Zero thought and one hundred action: a chat with Hamlet Picerno Ceraso


To understand the evolving trend of the world of work and the market, it is necessary to ask the right questions and find those answers that can serve those entering this microcosm to chart a path of achievement and contribute to the betterment of the working class.

Hamlet Picerno Ceraso provided the right guidance to accompany future innovators from the experiences and successes he has been a part of throughout his career.

An architect, he is a lecturer in Computational Design at the Faculty of Architecture, Federico II University of Naples. It has co-founded Medaarch, a design, consulting, training and research company specializing in digital fabrication technologies. Working with technological innovation to create a positive impact on manufacturing, education, jobs and the future of cities. In 2018, with Medaarch, he launched and coordinated the first Italian-born Center for Digital Craftsmanship.

With associated firm wins architectural competitions. His works are awarded as innovative projects internationally, some were presented at the SMART CITY WORLD CONGRESS EXPO 2012 in Barcelona.

Author of Paper presented at FAB10 Barcelona 2014 Resilient productive city. He has been a lecturer for the course on Data Management and Manipulation for Architectural Design and Digital Fabrication for the Emerging Technologies Master’s Program of the National Institute of Architecture.

Ceo of the webzine
www.aramplus.com
which has been offering articles and making videos investigating the making of contemporary architecture since 2004. Patent holder for “Communicative architectural facades”

In the course of our meeting, Professor Ceraso showed. What are the thinking points that should accompany anyone who wants to delve into the world of entrepreneurship, first and foremost by having an action-ready spirit, capable of transforming every notion learned over the course of one’s existence into useful tools for tackling this field and succeeding in the best possible way.

 

Face to face with Hamlet Picerno Ceraso

 

In Italy it is seen as heresy to want to open a P. IVA, preferring a corporate job to the safe “fixed job.” How do you consider this statement?

The data affirm that, as cliché as this is, we are coming out of a period of mass resignation. In Italy, why do those with the famous “fixed job” resign? Two million people quitting is not a figure to be ignored; it is necessary to reflect on the causes that triggered these resignations.

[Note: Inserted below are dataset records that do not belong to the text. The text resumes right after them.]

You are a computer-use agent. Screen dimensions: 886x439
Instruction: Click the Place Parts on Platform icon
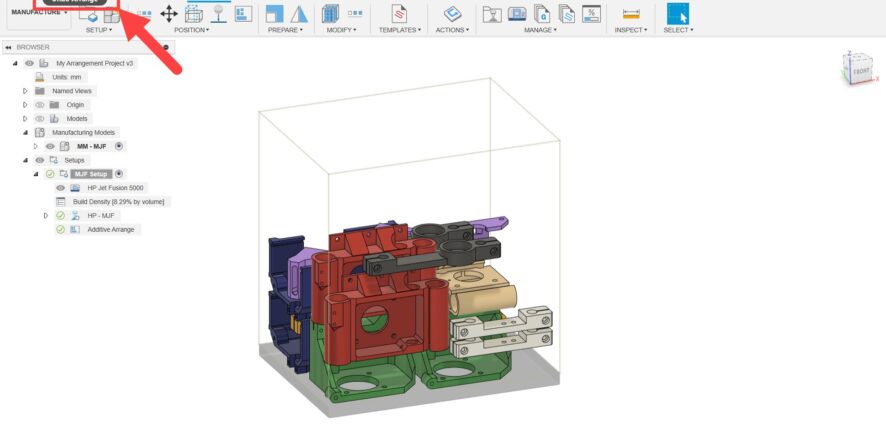click(218, 13)
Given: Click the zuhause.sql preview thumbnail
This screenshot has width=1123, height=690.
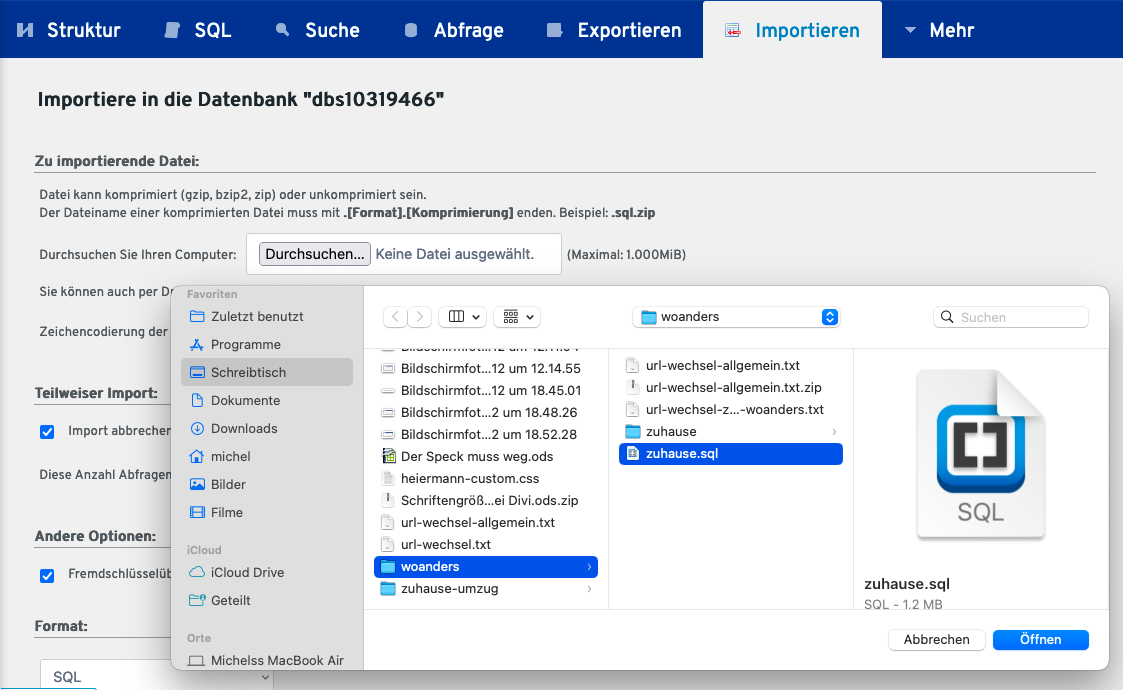Looking at the screenshot, I should tap(980, 456).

In a nutshell, from my point of view: the previous model has jammed […] people are wondering what they are doing with their lives. Awareness of one’s own existence and time is taking more and more edge. Freelancing gives you better results, better management of your time, and a more than positive economic aspect.

What and how much have your informal studies and cultural outlook influenced your work, for example, the Center for Digital Crafts?

Everything! I met people, saw movies, read books and listened to music. I have met people who at some point in my life have helped me chart a path to investigate-I have not come to any conclusion, I know there is a path to beat.

We have to dismantle everything we have thought of as culture […]. The conception of the university that it should be all content and not emotional: nothing moves if there is no emotional motive; nothing is left for you of plumbing construction if there is no emotional motive.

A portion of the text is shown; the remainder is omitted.